In diesem speziellen Infektionssystem lag das In-vivo-Verhältnis von RLU und CFU zwischen 2:1 und 5:1 mit einem Durchschnitt von 4:1 über den 168-Stunden-Zeitkurs. Denken Sie während der Injektion daran, die Larven zu sichern, so dass das Risiko einer Überdringung minimiert wird. Eine versehentliche Punktion des Darms kann zu einer erhöhten Sterblichkeit führen.

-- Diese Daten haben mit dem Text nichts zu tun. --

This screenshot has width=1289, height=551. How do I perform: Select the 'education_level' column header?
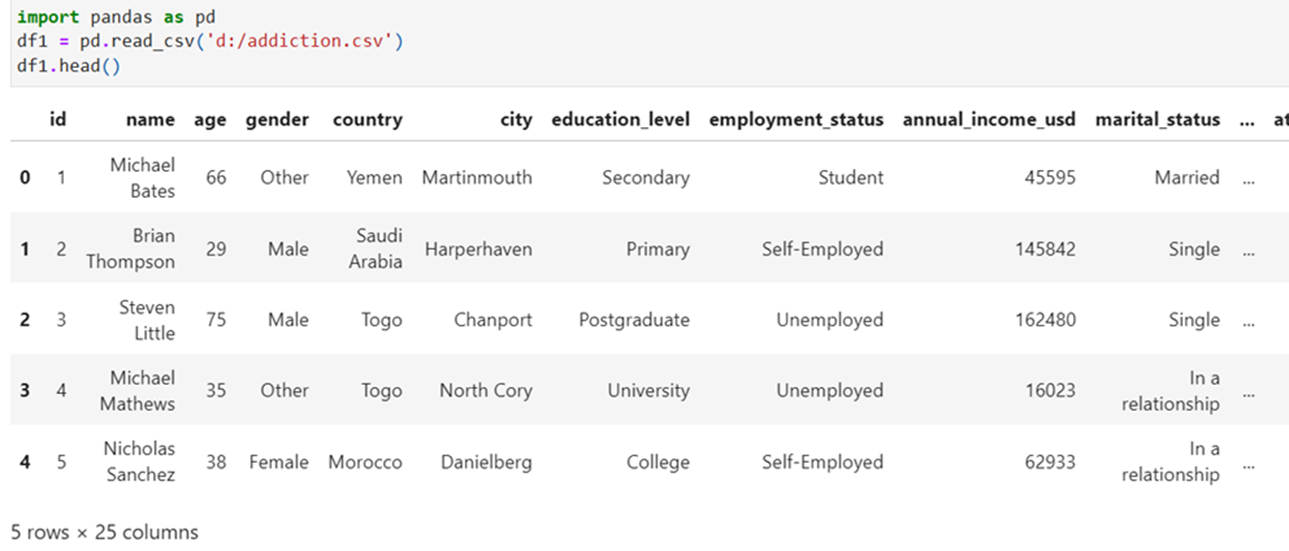(620, 120)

Durch histopathologische Analysen kann die Einführung von Mykobakterien mit den Wirtszellen visualisiert werden. Weitere transkriptomische Analysen könnten die Wechselwirkung auf genomischer Ebene aufdecken. Die Verwendung dieses Infektionsmodells kann die schnelle Prüfung neuartiger Arzneimittelkandidaten in einem frühen Entwicklungsstadium ermöglichen, wodurch die Zahl der Tiere, die bei Medikamentenscreenings verwendet werden, deutlich reduziert wird.
Dieses Infektionsmodell erfordert die Verwendung einer Spritze, die mit Nadelstichverletzungen in Verbindung gebracht werden kann. Wir empfehlen den Einsatz unserer Injektionstechnik, um ein solches Risiko zu minimieren.